## [Exercise details]
What is needed is an exact transcription of every record, minus the pictures.

## [Supplied records]
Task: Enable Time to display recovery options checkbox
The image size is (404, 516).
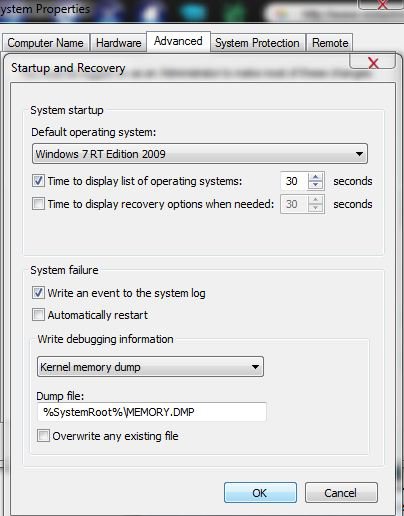Action: (38, 204)
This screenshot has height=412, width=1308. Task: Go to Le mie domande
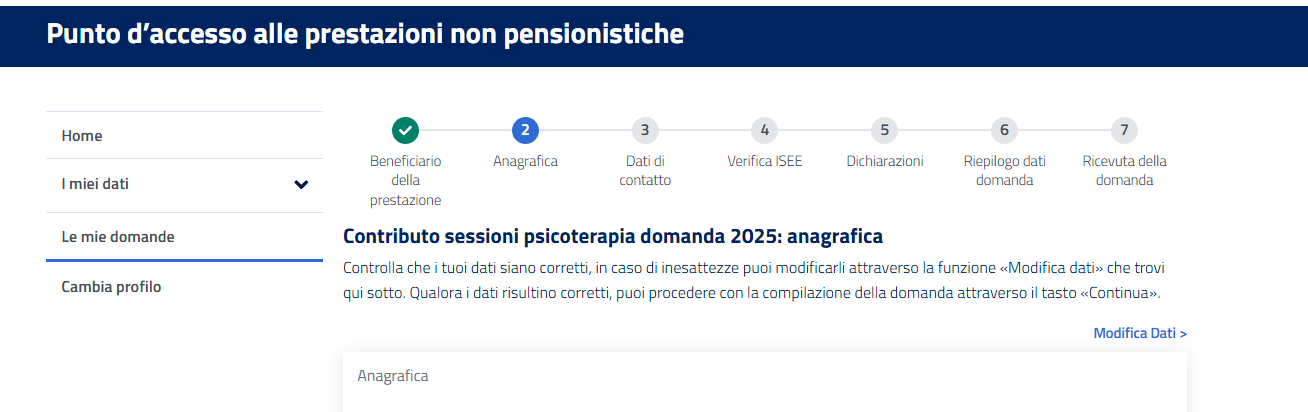coord(118,237)
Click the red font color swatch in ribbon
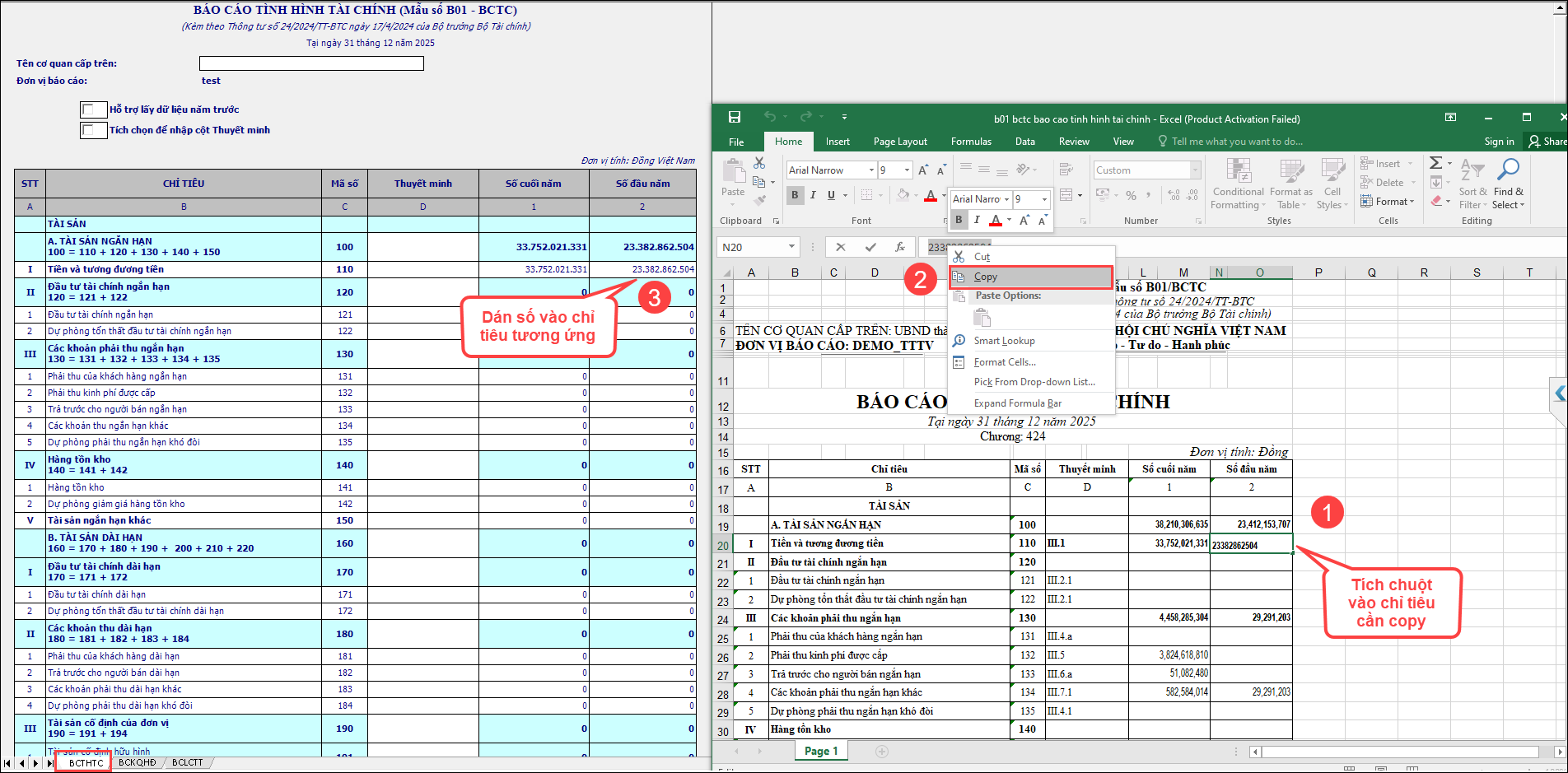The height and width of the screenshot is (773, 1568). coord(930,196)
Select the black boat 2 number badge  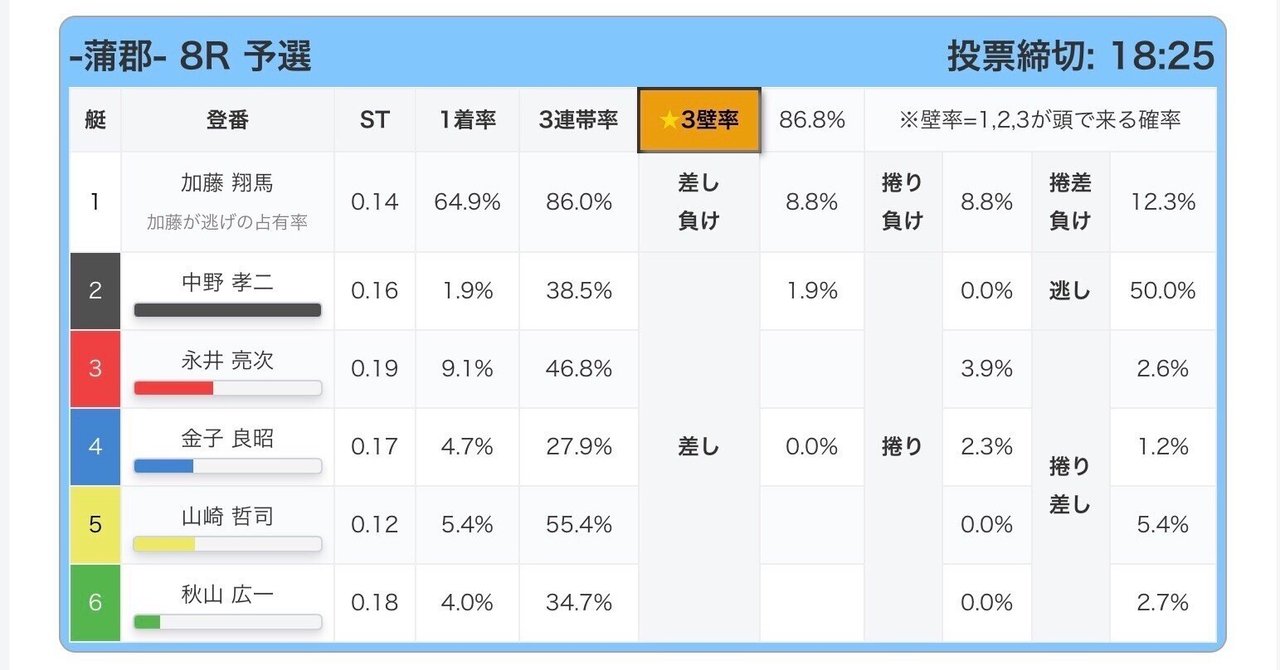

## [Written response]
Task: Enable Time to display recovery options checkbox
The image size is (404, 516).
Action: (38, 204)
This screenshot has height=412, width=1308. Task: Go to Le mie domande
coord(118,237)
Click the red font color swatch in ribbon
The height and width of the screenshot is (773, 1568). coord(930,196)
Select the black boat 2 number badge  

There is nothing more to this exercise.